Przyznam się,że nowy album Kruka znacznie bardziej mi się podoba niż poprzedni,nie do końca przekonywający ,,It will not come back'' sprzed trzech lat.Na ,,Be3'' podoba mi się przede wszystkim lepsze, ,,mniej płaskie'' brzmienie oraz bardziej wysunięta na pierwszy plan gitara Piotra.

,,Rising anger'' zaczyna się jak jedna z progresywnych suit by zaraz potem eksplodować heavy rockową ekspresją. Jeśli dodamy do tego stylowe i wirtuozowskie sola organów Hammonda i gitary to mamy kompletny, ,,muzyczny portret'' Kruka. ,,Steal your heart'' porywa swoim tajemniczym klimatem znanym choćby z nagrań Rainbow (czy ktoś jeszcze pamięta ,,Street of dreams'')?

Zaskakuje rozpoczynający się od ,,kameralnych dźwięków'', rozpędzony ,,Master Blaster'' oraz folkowy ,,At the desert'' zaśpiewany przez Tomasza z dużym feelingiem.. ,,Burning inside'' rozpoczyna się od niepokojącego,klawiszowego motywu,który jest głównym fundamentem tej kompozycji. Potem muzycy zapuszczają się w bardziej orientalne klimaty – Paweł Brzychcy ponownie potwierdza swój gitarowy kunszt.

Więcej rock 'n ' rollowego luzu pojawia się w przebojowym ,,It's gone'' – dla kontrastu spokojny ,,On the station'' ukazuje bardzie liryczną stronę Kruka. Tylko dlaczego ta druga kompozycja zostaje tak nagle wyciszona? I dochodzimy do wielkiego finału - ,,Child in time''.
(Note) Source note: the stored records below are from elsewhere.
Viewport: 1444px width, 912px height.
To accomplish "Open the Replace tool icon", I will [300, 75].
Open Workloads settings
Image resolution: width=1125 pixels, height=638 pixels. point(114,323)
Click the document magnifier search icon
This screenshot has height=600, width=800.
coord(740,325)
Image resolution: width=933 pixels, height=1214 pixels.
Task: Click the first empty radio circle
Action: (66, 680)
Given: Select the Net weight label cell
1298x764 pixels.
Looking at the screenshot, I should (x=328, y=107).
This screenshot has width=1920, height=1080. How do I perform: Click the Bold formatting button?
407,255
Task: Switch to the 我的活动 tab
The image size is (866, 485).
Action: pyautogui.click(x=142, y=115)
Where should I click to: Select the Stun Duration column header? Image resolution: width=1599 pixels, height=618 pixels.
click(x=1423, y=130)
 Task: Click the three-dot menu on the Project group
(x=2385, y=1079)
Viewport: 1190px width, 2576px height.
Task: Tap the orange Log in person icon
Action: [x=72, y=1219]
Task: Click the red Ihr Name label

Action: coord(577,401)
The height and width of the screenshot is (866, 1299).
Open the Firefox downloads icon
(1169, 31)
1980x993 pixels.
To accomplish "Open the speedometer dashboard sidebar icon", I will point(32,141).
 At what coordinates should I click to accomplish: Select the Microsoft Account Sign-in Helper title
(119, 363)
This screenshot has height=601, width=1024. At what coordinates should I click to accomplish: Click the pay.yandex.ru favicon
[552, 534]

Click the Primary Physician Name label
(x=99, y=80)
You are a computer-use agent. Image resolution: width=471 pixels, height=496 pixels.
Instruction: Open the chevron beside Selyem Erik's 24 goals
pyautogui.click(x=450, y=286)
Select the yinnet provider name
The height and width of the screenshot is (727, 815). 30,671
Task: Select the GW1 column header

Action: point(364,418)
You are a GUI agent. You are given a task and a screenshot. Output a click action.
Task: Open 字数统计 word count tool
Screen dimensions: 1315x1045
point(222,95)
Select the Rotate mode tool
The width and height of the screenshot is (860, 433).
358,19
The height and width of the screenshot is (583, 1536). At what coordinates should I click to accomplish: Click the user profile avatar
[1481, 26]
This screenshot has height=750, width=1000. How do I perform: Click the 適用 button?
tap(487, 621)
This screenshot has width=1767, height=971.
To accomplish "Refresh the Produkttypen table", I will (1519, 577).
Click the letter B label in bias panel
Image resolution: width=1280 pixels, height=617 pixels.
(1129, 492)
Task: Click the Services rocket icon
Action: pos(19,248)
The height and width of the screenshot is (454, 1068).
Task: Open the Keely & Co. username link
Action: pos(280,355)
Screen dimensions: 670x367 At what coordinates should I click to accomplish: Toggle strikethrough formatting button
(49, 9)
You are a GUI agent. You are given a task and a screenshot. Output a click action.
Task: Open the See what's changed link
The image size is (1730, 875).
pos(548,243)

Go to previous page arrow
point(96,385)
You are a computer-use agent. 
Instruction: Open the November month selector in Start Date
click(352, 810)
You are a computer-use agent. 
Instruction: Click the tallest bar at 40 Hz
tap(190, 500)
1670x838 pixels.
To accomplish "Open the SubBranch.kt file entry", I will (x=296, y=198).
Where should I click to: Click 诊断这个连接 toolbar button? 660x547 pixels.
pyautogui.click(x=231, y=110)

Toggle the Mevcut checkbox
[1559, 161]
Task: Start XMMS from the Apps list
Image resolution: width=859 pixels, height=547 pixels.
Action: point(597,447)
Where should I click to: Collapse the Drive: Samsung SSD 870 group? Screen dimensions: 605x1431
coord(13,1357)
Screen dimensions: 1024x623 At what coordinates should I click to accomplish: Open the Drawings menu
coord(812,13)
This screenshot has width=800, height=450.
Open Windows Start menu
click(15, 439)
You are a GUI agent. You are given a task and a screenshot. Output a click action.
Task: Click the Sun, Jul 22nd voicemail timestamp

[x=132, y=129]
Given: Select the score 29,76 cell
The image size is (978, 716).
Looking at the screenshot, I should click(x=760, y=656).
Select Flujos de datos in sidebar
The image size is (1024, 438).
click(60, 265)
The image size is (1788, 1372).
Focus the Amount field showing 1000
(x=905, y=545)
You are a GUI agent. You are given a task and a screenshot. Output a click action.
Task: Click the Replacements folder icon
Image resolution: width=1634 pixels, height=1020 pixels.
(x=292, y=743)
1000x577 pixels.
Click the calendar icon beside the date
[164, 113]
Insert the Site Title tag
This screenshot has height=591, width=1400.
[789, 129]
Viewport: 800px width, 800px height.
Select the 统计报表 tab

Zespół to wykonał ten niezwykle ważny utwór w wersji znanej z pierwszej solowej płyty Iana Gillana, Wspaniała,emocjonalna interpretacja Tomasza, kojące dźwięki gitary i wyraźnie odczuwalny nostalgiczny nastrój. Dla mnie zdecydowanie najlepszy fragment ,,Be3''.

Wśród dołączonych do krążka bonusów znajdziemy: instrumentalne wersje ,,Rising Anger'' i ,,Burnin' inside'' oraz ponownie nagrane (z polskimi tekstami) kompozycje ,,At the desert'', ,,Calling you'' i ''It's gone'' (odpowiednio ,,Gdyby upadł świat'', ,,Jestem bogiem'' i ,,Jag głaz''. ,,Be3'' to obok pamiętnego ,,Before he'll kill you'' najlepsza płyta Kruka i także jedna z najbardziej udanych al\bumów rockowych AD 20012.